DATASET:

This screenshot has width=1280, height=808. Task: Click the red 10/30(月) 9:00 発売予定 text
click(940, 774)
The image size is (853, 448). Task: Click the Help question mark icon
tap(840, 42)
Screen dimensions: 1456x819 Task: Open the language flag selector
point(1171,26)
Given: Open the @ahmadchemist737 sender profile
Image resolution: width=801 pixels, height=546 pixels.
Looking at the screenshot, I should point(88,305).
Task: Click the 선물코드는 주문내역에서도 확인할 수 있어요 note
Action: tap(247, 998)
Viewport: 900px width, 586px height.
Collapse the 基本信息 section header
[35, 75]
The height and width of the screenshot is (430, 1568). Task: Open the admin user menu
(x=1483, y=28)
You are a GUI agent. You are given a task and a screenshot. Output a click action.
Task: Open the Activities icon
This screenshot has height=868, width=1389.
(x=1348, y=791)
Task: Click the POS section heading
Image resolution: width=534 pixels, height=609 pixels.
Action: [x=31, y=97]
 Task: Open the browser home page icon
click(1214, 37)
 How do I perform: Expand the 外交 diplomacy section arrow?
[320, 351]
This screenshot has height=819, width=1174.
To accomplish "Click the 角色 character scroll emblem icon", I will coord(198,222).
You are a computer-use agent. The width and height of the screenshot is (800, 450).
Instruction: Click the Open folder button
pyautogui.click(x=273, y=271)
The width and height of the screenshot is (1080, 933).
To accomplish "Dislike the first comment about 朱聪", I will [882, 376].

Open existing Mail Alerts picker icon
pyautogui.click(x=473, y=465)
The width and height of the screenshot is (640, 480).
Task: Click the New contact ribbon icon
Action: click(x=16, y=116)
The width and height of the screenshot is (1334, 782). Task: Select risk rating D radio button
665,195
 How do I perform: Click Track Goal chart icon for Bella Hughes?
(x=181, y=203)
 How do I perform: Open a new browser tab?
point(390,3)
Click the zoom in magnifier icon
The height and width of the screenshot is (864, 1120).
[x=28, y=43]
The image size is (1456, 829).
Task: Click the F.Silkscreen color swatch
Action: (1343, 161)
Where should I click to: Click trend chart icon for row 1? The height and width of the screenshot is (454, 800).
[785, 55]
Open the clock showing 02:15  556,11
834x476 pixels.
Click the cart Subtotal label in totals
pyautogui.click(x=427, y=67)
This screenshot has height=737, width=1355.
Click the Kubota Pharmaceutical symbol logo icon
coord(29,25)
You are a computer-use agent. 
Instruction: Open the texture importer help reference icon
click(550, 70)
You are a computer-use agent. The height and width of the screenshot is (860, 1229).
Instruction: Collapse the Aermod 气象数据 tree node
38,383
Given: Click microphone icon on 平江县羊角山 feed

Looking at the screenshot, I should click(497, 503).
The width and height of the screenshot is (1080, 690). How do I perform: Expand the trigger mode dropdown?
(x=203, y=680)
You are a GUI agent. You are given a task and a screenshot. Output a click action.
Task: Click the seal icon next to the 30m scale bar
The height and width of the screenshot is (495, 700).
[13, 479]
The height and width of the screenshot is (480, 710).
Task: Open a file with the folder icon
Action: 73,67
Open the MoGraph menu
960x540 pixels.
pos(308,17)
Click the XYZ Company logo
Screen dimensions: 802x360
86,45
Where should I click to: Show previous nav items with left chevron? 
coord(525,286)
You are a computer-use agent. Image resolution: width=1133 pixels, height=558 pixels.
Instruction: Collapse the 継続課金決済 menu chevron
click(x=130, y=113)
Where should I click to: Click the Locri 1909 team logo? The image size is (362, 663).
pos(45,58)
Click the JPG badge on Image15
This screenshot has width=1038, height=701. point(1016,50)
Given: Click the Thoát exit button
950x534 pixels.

STATED PROBLEM: Could you edit the rows above so that each "How do I perform" becomes "How can I perform", leaving everything else unchanged?

RESULT:
This screenshot has width=1280, height=808. Task: Click the red 10/30(月) 9:00 発売予定 text
click(940, 774)
The image size is (853, 448). Task: Click the Help question mark icon
tap(840, 42)
Screen dimensions: 1456x819 Task: Open the language flag selector
point(1171,26)
Given: Open the @ahmadchemist737 sender profile
Image resolution: width=801 pixels, height=546 pixels.
Looking at the screenshot, I should point(88,305).
Task: Click the 선물코드는 주문내역에서도 확인할 수 있어요 note
Action: tap(247, 998)
Viewport: 900px width, 586px height.
Collapse the 基本信息 section header
[35, 75]
The height and width of the screenshot is (430, 1568). Task: Open the admin user menu
(x=1483, y=28)
You are a GUI agent. You are given a task and a screenshot. Output a click action.
Task: Open the Activities icon
This screenshot has height=868, width=1389.
(x=1348, y=791)
Task: Click the POS section heading
Image resolution: width=534 pixels, height=609 pixels.
Action: [x=31, y=97]
 Task: Open the browser home page icon
click(1214, 37)
 How can I perform: Expand the 外交 diplomacy section arrow?
[320, 351]
This screenshot has height=819, width=1174.
To accomplish "Click the 角色 character scroll emblem icon", I will coord(198,222).
You are a computer-use agent. The width and height of the screenshot is (800, 450).
Instruction: Click the Open folder button
pyautogui.click(x=273, y=271)
The width and height of the screenshot is (1080, 933).
To accomplish "Dislike the first comment about 朱聪", I will [882, 376].

Open existing Mail Alerts picker icon
pyautogui.click(x=473, y=465)
The width and height of the screenshot is (640, 480).
Task: Click the New contact ribbon icon
Action: click(x=16, y=116)
The width and height of the screenshot is (1334, 782). Task: Select risk rating D radio button
665,195
 How can I perform: Click Track Goal chart icon for Bella Hughes?
(x=181, y=203)
 How can I perform: Open a new browser tab?
point(390,3)
Click the zoom in magnifier icon
The height and width of the screenshot is (864, 1120).
[x=28, y=43]
The image size is (1456, 829).
Task: Click the F.Silkscreen color swatch
Action: (1343, 161)
Where should I click to: Click trend chart icon for row 1? The height and width of the screenshot is (454, 800).
[785, 55]
Open the clock showing 02:15  556,11
834x476 pixels.
Click the cart Subtotal label in totals
pyautogui.click(x=427, y=67)
This screenshot has height=737, width=1355.
Click the Kubota Pharmaceutical symbol logo icon
coord(29,25)
You are a computer-use agent. 
Instruction: Open the texture importer help reference icon
click(550, 70)
You are a computer-use agent. The height and width of the screenshot is (860, 1229).
Instruction: Collapse the Aermod 气象数据 tree node
38,383
Given: Click microphone icon on 平江县羊角山 feed

Looking at the screenshot, I should click(497, 503).
The width and height of the screenshot is (1080, 690). How can I perform: Expand the trigger mode dropdown?
(x=203, y=680)
You are a GUI agent. You are given a task and a screenshot. Output a click action.
Task: Click the seal icon next to the 30m scale bar
The height and width of the screenshot is (495, 700).
[13, 479]
The height and width of the screenshot is (480, 710).
Task: Open a file with the folder icon
Action: 73,67
Open the MoGraph menu
960x540 pixels.
pos(308,17)
Click the XYZ Company logo
Screen dimensions: 802x360
86,45
Where should I click to: Show previous nav items with left chevron? 
coord(525,286)
You are a computer-use agent. Image resolution: width=1133 pixels, height=558 pixels.
Instruction: Collapse the 継続課金決済 menu chevron
click(x=130, y=113)
Where should I click to: Click the Locri 1909 team logo? The image size is (362, 663).
pos(45,58)
Click the JPG badge on Image15
This screenshot has width=1038, height=701. point(1016,50)
Given: Click the Thoát exit button
950x534 pixels.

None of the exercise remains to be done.